Inventortainment is not yet part of the toy industry jargon. But someday, if the word gains widespread  "toyspeak", it may even reach a place in those authoritative consumer dictionaries. After all, every year, Merriam-Webster adds hundreds of newly minted words and acronyms that have gained popular usage in the English language.

So if you help to "jargonize" my word around the toy business, it may pass the high standards of dictionary editors. Here is the full definition: inventortainment: (n) an inventor's pitch effort of an innovative concept to marketers or backers in hopes of gaining a licensing agreement or the financial support to commercially develop the proprietary idea.

A sincere "thank you" if you add my new word to your jargon.

Wednesday, May 4, 2016

What is Inventortainment?

"Life's a Pitch"!! That's the title of Chapter 7 in The Toy and Game Inventor's Handbook (Inventors Handbook) where we advise readers on "how to" license ideas to toy industry marketers. Inventors hope that their idea is the next mega-hit and marketers hope for the next WOW! product that will leap off toy aisle shelves or through Amazon screens. When inventor meets marketer to show a new idea, it's "pitch time", but oh my, how the modus operandi in toy world today has changed.

At one time, the traditional inventor new idea pitch was done across a table in a face-to-face meeting. Inventors would come to a company's offices or the company would send emissaries to the inventor's place of business. A hands-on demo was de rigueur. But with the emergence of new media techniques and with detached global licensing participants often viewing a pitch, digital demos are more common. Skype, Face Time, video conferencing, or a private channel YouTube video all make the inventor-marketer contact impersonal. What was once a very confidential and private pitch has become widely disclosed on screens everywhere.

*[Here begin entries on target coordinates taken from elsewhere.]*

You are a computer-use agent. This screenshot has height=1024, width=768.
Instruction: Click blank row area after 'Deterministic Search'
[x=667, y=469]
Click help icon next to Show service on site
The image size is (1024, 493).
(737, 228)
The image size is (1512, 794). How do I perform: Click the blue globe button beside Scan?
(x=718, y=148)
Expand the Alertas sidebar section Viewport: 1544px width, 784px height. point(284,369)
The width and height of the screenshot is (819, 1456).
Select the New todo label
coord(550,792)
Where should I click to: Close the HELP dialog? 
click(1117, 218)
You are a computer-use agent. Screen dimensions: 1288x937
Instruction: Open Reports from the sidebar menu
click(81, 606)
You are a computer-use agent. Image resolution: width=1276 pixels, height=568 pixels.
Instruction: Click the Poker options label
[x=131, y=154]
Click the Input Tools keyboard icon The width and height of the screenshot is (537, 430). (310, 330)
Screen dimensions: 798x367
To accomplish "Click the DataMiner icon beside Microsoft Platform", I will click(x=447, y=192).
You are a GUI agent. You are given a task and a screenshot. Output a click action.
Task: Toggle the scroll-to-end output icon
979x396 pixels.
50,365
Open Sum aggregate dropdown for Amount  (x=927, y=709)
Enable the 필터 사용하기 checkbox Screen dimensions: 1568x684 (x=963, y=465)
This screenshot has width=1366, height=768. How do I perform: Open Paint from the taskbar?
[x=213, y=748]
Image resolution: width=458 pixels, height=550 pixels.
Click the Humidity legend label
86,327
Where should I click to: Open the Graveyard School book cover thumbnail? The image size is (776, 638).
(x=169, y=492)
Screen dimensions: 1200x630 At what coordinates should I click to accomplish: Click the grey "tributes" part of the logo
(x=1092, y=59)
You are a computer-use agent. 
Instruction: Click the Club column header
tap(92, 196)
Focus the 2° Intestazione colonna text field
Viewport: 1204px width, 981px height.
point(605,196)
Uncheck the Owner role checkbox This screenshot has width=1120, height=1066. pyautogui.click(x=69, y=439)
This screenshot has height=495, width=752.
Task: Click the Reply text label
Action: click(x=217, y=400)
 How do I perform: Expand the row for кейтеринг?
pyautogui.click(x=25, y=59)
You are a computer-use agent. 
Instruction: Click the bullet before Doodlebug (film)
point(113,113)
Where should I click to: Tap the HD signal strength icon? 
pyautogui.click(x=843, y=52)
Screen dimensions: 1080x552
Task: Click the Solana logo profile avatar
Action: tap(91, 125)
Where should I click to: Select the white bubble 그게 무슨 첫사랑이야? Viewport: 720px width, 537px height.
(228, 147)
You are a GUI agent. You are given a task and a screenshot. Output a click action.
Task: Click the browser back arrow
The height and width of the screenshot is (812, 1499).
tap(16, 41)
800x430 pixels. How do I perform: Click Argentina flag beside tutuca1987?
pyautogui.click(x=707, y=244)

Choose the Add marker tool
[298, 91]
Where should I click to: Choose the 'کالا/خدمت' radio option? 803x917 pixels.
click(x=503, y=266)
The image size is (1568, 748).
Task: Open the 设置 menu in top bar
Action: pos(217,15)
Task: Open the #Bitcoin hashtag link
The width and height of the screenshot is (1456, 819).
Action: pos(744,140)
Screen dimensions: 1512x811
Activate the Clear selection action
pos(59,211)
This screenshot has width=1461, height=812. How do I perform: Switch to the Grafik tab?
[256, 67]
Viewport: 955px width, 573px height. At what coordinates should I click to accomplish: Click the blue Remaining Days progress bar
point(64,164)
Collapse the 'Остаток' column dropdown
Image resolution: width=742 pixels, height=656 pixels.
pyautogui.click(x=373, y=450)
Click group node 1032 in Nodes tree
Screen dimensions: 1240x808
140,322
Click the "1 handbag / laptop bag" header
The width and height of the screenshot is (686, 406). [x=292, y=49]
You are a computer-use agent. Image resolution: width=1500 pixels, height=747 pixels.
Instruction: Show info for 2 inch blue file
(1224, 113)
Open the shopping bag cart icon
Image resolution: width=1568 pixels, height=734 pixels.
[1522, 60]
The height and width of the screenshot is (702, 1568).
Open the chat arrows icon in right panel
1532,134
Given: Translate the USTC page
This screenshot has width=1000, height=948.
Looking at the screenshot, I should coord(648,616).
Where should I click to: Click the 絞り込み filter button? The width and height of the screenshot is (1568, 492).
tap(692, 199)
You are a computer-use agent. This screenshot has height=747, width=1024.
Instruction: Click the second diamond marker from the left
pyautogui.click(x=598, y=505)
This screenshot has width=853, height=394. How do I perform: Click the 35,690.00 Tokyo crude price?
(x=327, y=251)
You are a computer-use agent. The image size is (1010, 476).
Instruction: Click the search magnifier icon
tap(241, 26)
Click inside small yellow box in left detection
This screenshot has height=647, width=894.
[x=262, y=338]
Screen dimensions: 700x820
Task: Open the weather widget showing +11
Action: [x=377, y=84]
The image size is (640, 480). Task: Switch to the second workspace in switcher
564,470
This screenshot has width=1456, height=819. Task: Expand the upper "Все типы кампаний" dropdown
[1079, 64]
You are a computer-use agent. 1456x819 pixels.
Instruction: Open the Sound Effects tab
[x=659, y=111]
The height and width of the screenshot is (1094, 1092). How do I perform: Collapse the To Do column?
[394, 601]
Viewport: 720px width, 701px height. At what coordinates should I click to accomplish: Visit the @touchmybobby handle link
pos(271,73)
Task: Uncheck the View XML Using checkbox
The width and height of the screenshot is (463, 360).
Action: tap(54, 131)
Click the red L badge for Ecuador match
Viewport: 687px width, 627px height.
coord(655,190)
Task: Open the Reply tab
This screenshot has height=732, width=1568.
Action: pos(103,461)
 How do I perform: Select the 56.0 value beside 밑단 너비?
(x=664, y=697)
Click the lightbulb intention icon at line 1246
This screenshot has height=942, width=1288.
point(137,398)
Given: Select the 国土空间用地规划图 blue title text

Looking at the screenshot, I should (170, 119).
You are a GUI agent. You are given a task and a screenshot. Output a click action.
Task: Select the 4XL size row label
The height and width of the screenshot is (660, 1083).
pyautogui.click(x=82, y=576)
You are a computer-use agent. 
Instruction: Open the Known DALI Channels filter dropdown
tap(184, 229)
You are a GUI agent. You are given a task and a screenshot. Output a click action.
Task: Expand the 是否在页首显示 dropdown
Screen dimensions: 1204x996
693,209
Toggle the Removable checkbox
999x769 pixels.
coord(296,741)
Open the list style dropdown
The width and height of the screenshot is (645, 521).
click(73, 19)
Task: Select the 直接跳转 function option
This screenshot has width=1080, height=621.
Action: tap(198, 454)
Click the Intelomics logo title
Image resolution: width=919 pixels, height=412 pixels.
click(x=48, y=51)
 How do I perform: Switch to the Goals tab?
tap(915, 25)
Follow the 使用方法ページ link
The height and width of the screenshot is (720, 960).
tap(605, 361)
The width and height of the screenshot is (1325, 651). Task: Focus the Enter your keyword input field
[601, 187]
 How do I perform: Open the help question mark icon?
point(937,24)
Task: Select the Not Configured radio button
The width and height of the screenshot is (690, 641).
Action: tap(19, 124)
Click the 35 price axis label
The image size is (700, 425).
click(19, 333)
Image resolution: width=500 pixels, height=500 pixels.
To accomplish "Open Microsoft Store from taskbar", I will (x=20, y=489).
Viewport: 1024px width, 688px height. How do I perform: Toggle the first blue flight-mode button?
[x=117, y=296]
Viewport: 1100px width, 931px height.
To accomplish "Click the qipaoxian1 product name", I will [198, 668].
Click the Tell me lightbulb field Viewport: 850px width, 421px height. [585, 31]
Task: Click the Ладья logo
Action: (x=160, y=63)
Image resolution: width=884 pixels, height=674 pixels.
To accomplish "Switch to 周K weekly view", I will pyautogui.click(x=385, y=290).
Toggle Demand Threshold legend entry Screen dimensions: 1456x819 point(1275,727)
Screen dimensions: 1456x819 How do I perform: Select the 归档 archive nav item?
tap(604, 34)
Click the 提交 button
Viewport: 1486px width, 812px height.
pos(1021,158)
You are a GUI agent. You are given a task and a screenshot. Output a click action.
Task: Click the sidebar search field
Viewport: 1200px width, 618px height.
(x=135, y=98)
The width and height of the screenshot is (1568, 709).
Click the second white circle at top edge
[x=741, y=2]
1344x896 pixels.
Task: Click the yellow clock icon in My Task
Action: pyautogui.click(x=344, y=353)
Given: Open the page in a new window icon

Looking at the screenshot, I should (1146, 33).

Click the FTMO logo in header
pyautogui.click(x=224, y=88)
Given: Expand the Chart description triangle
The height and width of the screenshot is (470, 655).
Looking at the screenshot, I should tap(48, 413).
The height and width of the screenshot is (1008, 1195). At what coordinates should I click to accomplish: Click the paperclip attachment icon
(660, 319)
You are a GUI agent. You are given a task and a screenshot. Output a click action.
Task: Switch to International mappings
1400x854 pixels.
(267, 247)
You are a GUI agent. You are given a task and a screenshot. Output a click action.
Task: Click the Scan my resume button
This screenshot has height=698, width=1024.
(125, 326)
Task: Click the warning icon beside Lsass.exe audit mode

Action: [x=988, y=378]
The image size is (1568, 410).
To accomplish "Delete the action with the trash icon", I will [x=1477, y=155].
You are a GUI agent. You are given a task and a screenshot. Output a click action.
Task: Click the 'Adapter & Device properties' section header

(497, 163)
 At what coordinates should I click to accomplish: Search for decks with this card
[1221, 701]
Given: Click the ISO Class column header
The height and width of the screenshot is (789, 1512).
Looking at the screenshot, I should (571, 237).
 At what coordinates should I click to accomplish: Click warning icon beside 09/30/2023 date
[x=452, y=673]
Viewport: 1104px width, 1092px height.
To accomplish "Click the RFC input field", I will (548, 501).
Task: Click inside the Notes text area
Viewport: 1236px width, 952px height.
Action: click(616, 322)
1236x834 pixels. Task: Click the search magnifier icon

Add to this paradigm shift in new product pitch time the broad, public screen exposure of concepts on Shark Tank, Kickstarter, Indiegogo, and the like. In fact, a You Tube pitch often gets archived to become a basic form of consumer promotion when the product is marketed. Check out Swingy Thing Pitch. https://www.youtube.com/watch?v=HE1_R2vWVaA

Yet the inventor's goal remains the same; to secure a license or financial backing that gets the idea to market. Today, the pitch has become, in some cases, a form of entertainment for a wide populous of viewers. Pitch time has become show time. The inventor and idea are on center stage providing a unique form of inventortainment to an influential audience that can make or break the future of the new idea. Today, we can add inventortainment to toy industry jargon.